Tarefas do exercício:
1. Transcreva da entrevista, sem alterações, o trecho que vai de "LD: Essa é uma" até "impactam os personagens?".
2. Indique se cada afirmação abaixo está de acordo com a entrevista, respondendo sim ou não e citando literalmente as palavras do texto que decidem a questão: (a) Os pais da entrevistada publicaram muito nos anos 1930 e 1940. (b) A entrevistada concorda que contos e microcontos deveriam ser destinados a crianças. (c) O Brasil tem a cultura dos cursos de escrita criativa.

Texto fornecido:
▼
LD: Não me importo com a classificação. O debate é interessante e geralmente produtivo, faz com que as pessoas pensem sobre como definir diferentes gêneros. Para quem não está familiarizado comigo, costumo dizer que escrevo histórias “muito pequenas”. Uso essa resposta padrão, pois é a saída mais fácil. Afinal, sempre que descobrem que sou escritora querem saber em qual gênero me insiro. Às vezes, acrescento que minhas histórias são como “fábulas”, ou meditações — ou meditações sobre problemas. Uma simples descrição nunca é suficiente para abranger tudo.

Ao contrário dos EUA, o Brasil não tem a cultura dos cursos de escrita criativa. Assim, revistas literárias são raras e a ideia de short story não é popular entre os escritores brasileiros. Qual o maior erro que as pessoas cometem em relação a esse gênero literário?

LD: Infelizmente, mesmo nos EUA, a short story tradicional não é mais respeitada como antes. Meus pais, por exemplo, publicaram muito nos anos 1930 e 1940. Eles eram bem remunerados por isso. Hoje, por outro lado, há um crescente interesse pelo tipo de ficção que eu produzo: “muito curta”, o oposto do formato padrão, que varia entre 15 a 20 páginas. Muitas pessoas já me falaram que conto e microconto deveriam ser destinados a crianças. Não concordo. Escrevo para adultos. Talvez a melhor abordagem é comparar a minha literatura a um poema pequeno. Ambos conseguem ter peso e significado.

Uma sensação de mistério desempenha um papel importante em Nem vem. Às vezes, a ficção que você escreve soa como trechos desconexos de sonhos e devaneios. O leitor é convidado a espiar pelas cortinas por um breve momento. Você não permite que ele siga o personagem até em “casa”. Quando se escreve algo curto, toda palavra importa. O que surge primeiro?

LD: Essa é uma descrição interessante sobre um dos efeitos da minha ficção. Primeiro, surge o material concreto e específico que entrará na história — isso é tudo aquilo que “provoca” a narrativa. O material concreto pode ser um diálogo ouvido na rua ou as ações de um inseto, ou até mesmo uma pergunta que surgiu por conta de um padrão geométrico que observei em algum lugar. Me interesso pelas grandes questões filosóficas e emotivas por trás dos exemplos que citei.

Soube que você gosta de observar pessoas em pontos de ônibus. Dizem que você se considera uma observadora. Como as observações cotidianas impactam os personagens?
▲
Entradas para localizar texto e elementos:
▼
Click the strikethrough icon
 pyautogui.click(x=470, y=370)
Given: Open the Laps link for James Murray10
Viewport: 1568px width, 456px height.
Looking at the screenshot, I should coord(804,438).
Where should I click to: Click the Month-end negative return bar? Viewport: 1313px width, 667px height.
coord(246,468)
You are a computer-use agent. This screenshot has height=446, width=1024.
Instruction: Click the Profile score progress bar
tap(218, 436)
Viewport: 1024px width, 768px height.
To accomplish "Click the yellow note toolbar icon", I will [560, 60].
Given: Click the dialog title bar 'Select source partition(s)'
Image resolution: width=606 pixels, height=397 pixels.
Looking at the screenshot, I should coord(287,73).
▲
Respostas completas:
1.
LD: Essa é uma descrição interessante sobre um dos efeitos da minha ficção. Primeiro, surge o material concreto e específico que entrará na história — isso é tudo aquilo que “provoca” a narrativa. O material concreto pode ser um diálogo ouvido na rua ou as ações de um inseto, ou até mesmo uma pergunta que surgiu por conta de um padrão geométrico que observei em algum lugar. Me interesso pelas grandes questões filosóficas e emotivas por trás dos exemplos que citei.

Soube que você gosta de observar pessoas em pontos de ônibus. Dizem que você se considera uma observadora. Como as observações cotidianas impactam os personagens?

2.
(a) Sim: "Meus pais, por exemplo, publicaram muito nos anos 1930 e 1940."
(b) Não: "Não concordo. Escrevo para adultos."
(c) Não: "Ao contrário dos EUA, o Brasil não tem a cultura dos cursos de escrita criativa."